** BEGIN Data section **

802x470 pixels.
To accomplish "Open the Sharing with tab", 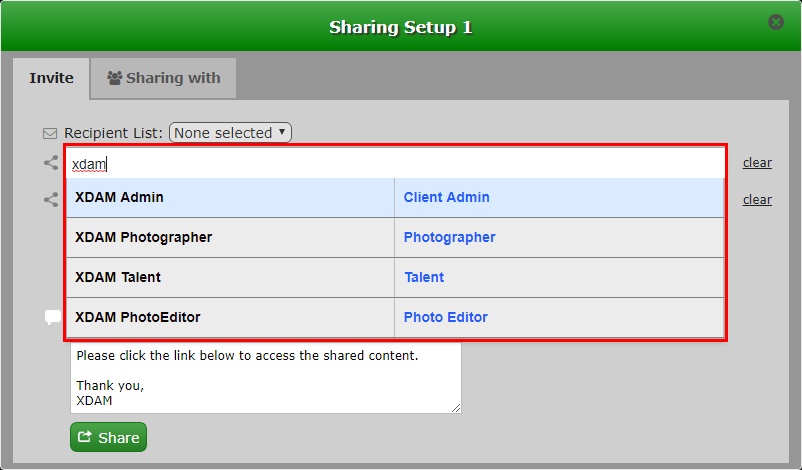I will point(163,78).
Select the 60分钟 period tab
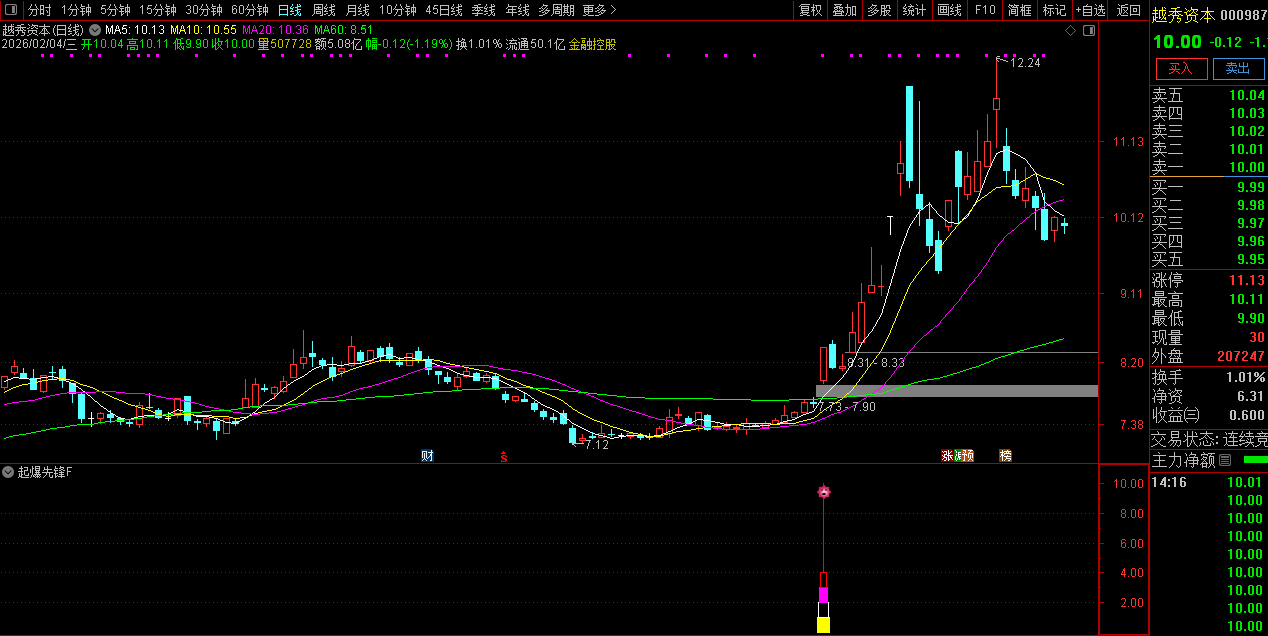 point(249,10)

** END Data section **
** BEGIN Data section **

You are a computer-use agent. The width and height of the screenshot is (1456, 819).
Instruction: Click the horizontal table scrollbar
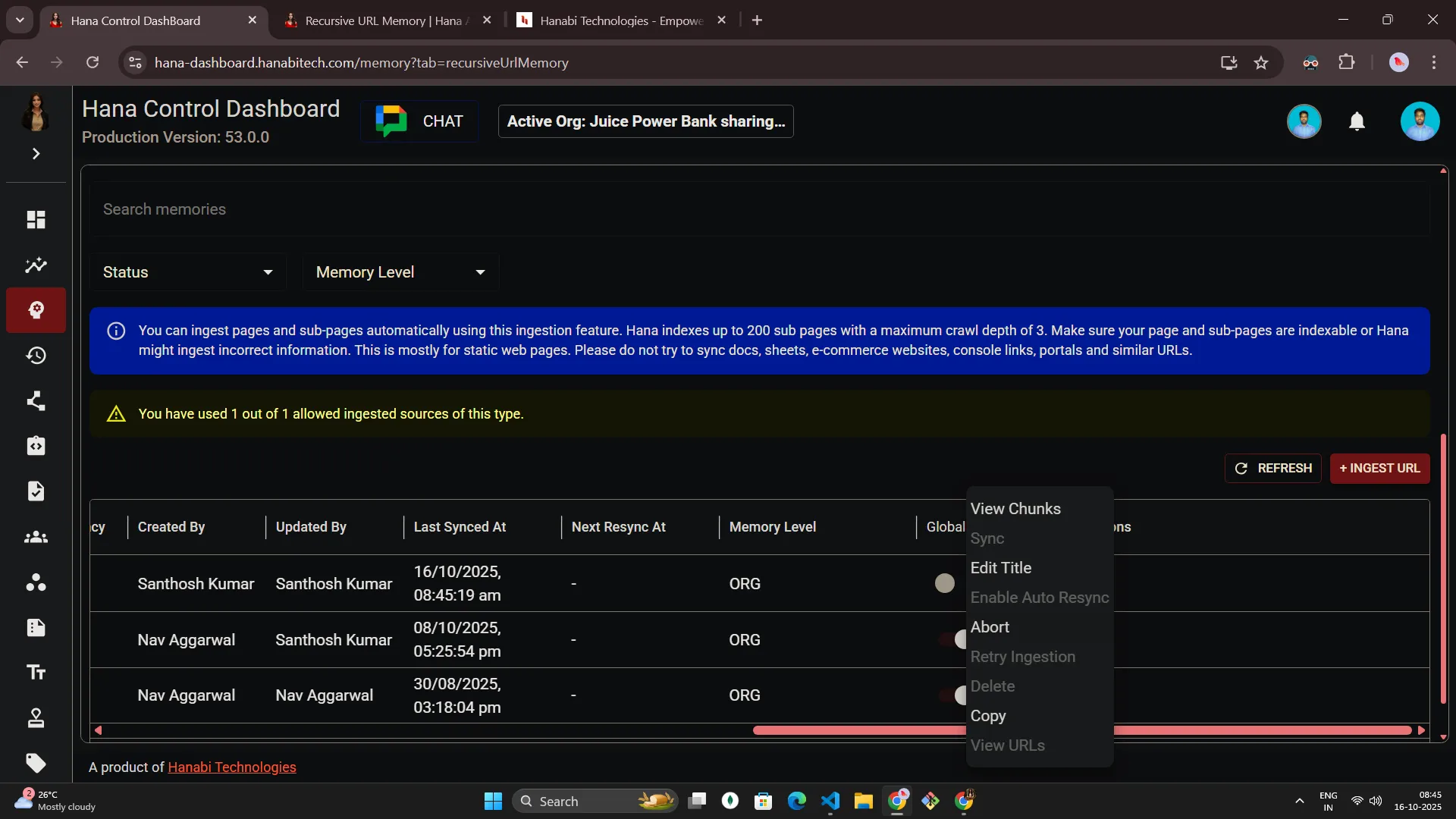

** END Data section **
** BEGIN Data section **

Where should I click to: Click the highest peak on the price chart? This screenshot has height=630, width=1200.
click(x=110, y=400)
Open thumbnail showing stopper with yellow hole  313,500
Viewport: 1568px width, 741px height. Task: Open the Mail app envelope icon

** END Data section **

== Request ==
Which lines of the material above contain the word "screenshot"? Copy out each of those lines in full.

== Written solution ==
You are a computer-use agent. The width and height of the screenshot is (1456, 819).
Where should I click to: Click the highest peak on the price chart? This screenshot has height=630, width=1200.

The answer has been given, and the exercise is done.